The Astraea project has now been running for seven years and has almost used up its initial £62 million of funding — half of which came from the companies in the consortium and half from the UK government. Dopping-Hepenstal says its technical readiness is now at about five on a scale of one to ten, and the idea, subject to funding and government support, is to have unmanned aircraft in the skies by the end of the decade. He insists the aim is not to replace pilots but instead to expand what aviation is capable of. “This is a new branch of aerospace, doing dangerous things pilots can’t do.” Such as fighting forest fires or search and rescue operations, for instance.
Pilots will certainly find their roles changing, however. One idea is to have a single operator supervising a fleet of aircraft, something that already happens with military UAVs. But both Fraser and Cayzer are sceptical.

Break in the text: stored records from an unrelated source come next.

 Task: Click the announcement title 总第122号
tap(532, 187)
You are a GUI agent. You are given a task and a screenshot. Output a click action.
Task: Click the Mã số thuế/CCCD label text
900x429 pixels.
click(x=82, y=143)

“When we looked into having one pilot controlling two or three UAVs in the civil environment we found that normal interactions with air-traffic control drove up the workload too much,” says Cayzer. “The pilot has to focus on one UAV at a time. I think it might be a possibility, though I have no evidence for this, to make UAVs fly in a formation or a swarm and maybe one person could control the lead vehicle and the others would follow. And maybe air-traffic control could message UAVs directly. But then you get a difficult situation: if something goes wrong, who is legally responsible?”
Chris Elliot, however, believes the aim of the project should be to reduce the pilot’s role significantly. “Most aircraft accidents are the result of pilot error,” he says. “There might be a very good reason that UAVs are better at managing themselves than people on the ground. And as we move from pilots on board to pilots on the ground, what happens to the idea of the last man to leave the ship? Are ground pilots inevitably going to take more risks as they are not on board themselves?”

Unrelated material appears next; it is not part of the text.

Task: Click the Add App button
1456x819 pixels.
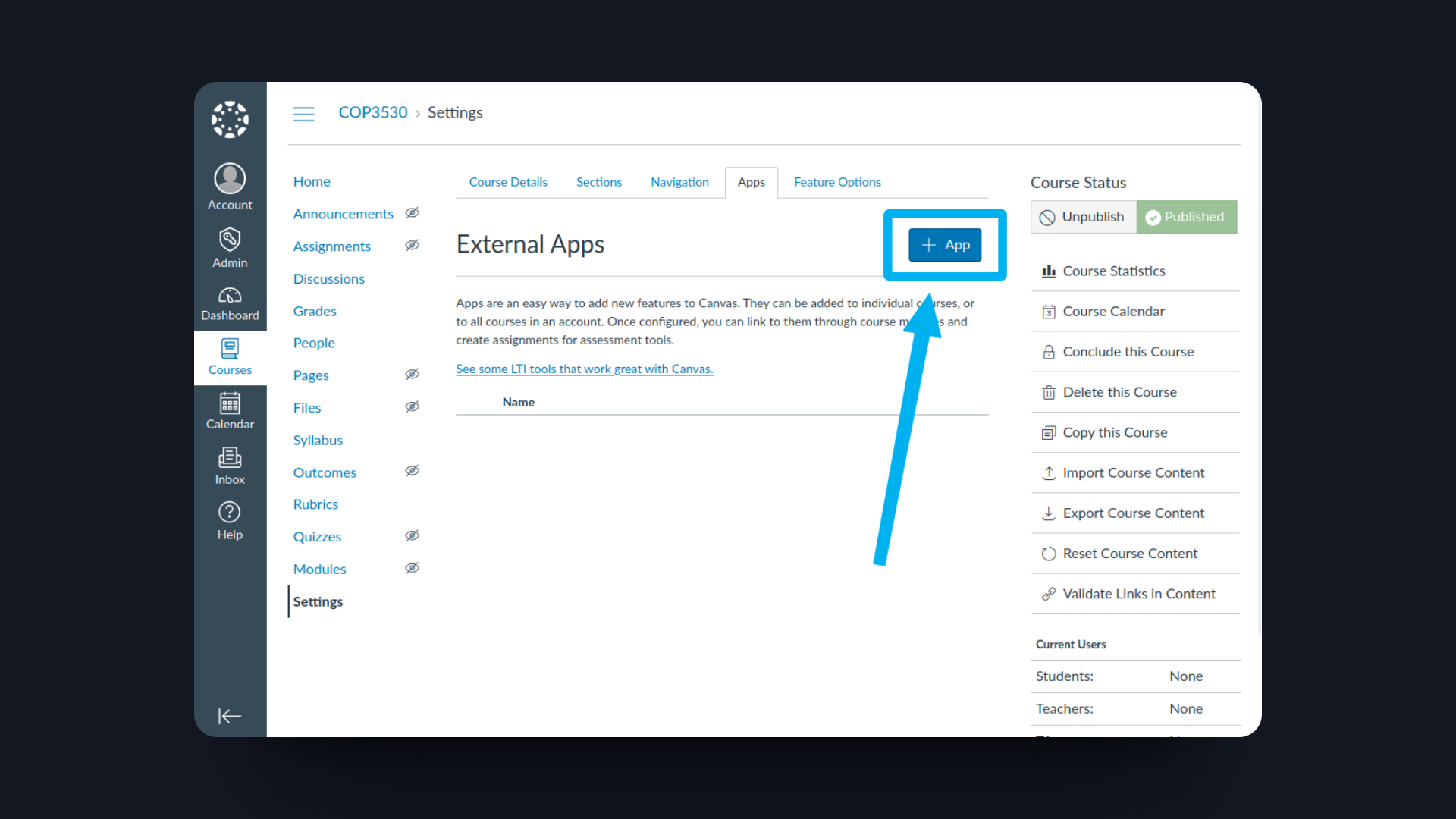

“We will never see entirely unmanned passenger aircraft,” says Mary “Missy” Cummings, associate professor of aeronautics and astronautics at MIT who is herself a veteran US Air Force pilot. “There always needs to be someone aboard to stop people getting drunk and make sure they have their seatbelts on. But when it comes to monitoring systems and detected anomalies, computers always do it better. Autoland is always better [than a human-controlled landing]. And autofly uses the minimum fuel because it can adjust more quickly and more often than the human muscular system.

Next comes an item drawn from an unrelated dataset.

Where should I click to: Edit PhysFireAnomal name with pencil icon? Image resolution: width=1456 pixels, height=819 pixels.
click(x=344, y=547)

“That said, it’s the human resistance, from pilots and passengers, that is the hardest sociotechnical problem, and there is a lot of interesting research going on into trust in technology. That’s why using UAVs first for cargo is so important. We will see it in use, something will go wrong, and we will work out how to solve that.”
And, she says, people are already flying on UAVs, they just don’t realise it.”Airbus aircraft do it quite well. Any of their aircraft has the ability for point-to-point flying. But commercial pilots find it boring. However, we need more planes and we also need to space them closer together, and UAVs are the way to do it.
“We have to let these planes fly themselves.”